• _What the task requires_:
In the lines from the line with "The image size is (1456, 819). Task: Open" to the line with "Action: pyautogui.click(x=220, y=231)", swap "Profit" for "Revenue". Give back only those lines, with nothing else changed.

• _Record extracts_:
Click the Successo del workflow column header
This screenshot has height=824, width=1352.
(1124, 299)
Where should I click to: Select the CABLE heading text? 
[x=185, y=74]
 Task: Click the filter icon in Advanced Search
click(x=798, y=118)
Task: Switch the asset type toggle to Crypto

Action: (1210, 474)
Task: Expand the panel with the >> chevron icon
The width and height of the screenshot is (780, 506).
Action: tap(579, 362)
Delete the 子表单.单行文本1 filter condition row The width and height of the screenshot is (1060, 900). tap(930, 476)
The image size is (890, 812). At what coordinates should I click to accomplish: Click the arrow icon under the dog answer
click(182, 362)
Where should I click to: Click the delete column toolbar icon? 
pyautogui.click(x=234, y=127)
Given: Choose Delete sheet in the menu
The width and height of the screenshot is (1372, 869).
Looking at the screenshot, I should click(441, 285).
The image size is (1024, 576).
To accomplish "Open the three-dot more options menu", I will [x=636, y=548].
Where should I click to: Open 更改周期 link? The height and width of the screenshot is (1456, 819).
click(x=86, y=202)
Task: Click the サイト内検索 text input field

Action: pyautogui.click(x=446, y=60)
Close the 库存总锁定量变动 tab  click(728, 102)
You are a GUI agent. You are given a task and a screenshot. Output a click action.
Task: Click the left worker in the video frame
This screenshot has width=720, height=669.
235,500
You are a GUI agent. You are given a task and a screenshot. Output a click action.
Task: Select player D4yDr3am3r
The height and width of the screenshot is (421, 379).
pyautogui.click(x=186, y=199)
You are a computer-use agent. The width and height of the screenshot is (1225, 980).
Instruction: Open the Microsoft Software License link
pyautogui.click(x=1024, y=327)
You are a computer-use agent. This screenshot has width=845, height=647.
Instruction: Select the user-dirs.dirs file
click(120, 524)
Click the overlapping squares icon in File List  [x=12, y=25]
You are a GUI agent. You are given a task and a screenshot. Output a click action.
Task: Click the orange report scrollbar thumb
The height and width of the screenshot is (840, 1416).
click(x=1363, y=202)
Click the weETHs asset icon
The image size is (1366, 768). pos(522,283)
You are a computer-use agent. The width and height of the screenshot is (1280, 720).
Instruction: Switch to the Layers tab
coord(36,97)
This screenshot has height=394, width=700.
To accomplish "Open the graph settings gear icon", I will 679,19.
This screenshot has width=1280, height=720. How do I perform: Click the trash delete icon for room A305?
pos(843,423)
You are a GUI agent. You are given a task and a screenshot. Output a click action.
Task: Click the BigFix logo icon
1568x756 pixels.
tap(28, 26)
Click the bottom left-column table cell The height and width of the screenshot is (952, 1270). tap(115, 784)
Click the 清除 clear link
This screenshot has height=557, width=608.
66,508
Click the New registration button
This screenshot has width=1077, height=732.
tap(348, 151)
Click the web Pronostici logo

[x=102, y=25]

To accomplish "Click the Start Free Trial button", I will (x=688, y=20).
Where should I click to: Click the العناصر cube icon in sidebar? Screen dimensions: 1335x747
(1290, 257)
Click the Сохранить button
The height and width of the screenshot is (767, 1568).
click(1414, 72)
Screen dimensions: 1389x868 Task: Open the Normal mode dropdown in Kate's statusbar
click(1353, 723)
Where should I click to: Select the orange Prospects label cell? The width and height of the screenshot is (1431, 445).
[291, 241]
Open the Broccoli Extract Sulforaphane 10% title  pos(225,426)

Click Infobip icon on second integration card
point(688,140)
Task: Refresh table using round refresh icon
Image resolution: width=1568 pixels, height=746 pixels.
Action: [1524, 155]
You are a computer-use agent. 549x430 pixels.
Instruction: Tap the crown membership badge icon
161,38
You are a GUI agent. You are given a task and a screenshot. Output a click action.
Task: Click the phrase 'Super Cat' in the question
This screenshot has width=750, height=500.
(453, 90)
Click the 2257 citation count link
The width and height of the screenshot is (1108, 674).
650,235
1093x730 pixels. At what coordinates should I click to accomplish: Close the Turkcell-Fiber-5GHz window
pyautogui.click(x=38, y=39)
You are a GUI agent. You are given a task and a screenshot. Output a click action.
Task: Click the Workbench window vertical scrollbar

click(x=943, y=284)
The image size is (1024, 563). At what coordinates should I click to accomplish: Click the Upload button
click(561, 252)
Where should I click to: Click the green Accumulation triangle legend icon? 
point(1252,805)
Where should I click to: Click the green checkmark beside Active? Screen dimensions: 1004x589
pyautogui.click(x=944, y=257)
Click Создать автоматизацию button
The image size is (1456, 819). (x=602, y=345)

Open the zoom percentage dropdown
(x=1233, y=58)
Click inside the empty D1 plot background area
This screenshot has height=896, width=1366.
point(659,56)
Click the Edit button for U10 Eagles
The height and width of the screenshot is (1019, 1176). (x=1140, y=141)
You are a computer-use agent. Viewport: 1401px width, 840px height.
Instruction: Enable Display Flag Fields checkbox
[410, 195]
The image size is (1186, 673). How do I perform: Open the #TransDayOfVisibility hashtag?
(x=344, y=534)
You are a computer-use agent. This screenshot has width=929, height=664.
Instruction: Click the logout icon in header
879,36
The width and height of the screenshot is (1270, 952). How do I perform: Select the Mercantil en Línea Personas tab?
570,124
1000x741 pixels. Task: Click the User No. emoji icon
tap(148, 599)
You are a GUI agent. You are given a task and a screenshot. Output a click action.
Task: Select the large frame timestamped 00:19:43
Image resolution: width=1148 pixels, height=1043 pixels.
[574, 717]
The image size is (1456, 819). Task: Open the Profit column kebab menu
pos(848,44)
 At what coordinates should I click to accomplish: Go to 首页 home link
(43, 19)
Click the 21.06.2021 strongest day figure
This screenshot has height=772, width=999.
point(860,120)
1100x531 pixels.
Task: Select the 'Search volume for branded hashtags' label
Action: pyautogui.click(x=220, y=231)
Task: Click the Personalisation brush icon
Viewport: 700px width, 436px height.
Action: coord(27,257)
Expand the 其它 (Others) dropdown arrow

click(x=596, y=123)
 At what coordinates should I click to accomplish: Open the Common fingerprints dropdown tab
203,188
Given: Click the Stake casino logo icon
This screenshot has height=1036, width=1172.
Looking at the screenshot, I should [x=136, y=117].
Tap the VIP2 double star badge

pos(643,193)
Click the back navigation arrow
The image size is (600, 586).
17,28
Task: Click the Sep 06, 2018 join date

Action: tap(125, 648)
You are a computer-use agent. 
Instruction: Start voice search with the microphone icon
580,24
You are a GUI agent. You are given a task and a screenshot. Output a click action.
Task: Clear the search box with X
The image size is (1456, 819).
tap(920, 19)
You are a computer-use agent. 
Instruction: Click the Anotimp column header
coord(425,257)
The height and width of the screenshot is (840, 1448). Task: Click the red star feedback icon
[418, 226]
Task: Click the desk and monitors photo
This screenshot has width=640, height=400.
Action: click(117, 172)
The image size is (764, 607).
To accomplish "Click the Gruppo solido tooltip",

• _Completed task_:
The image size is (1456, 819). Task: Open the Revenue column kebab menu
pos(848,44)
 At what coordinates should I click to accomplish: Go to 首页 home link
(43, 19)
Click the 21.06.2021 strongest day figure
This screenshot has height=772, width=999.
point(860,120)
1100x531 pixels.
Task: Select the 'Search volume for branded hashtags' label
Action: pyautogui.click(x=220, y=231)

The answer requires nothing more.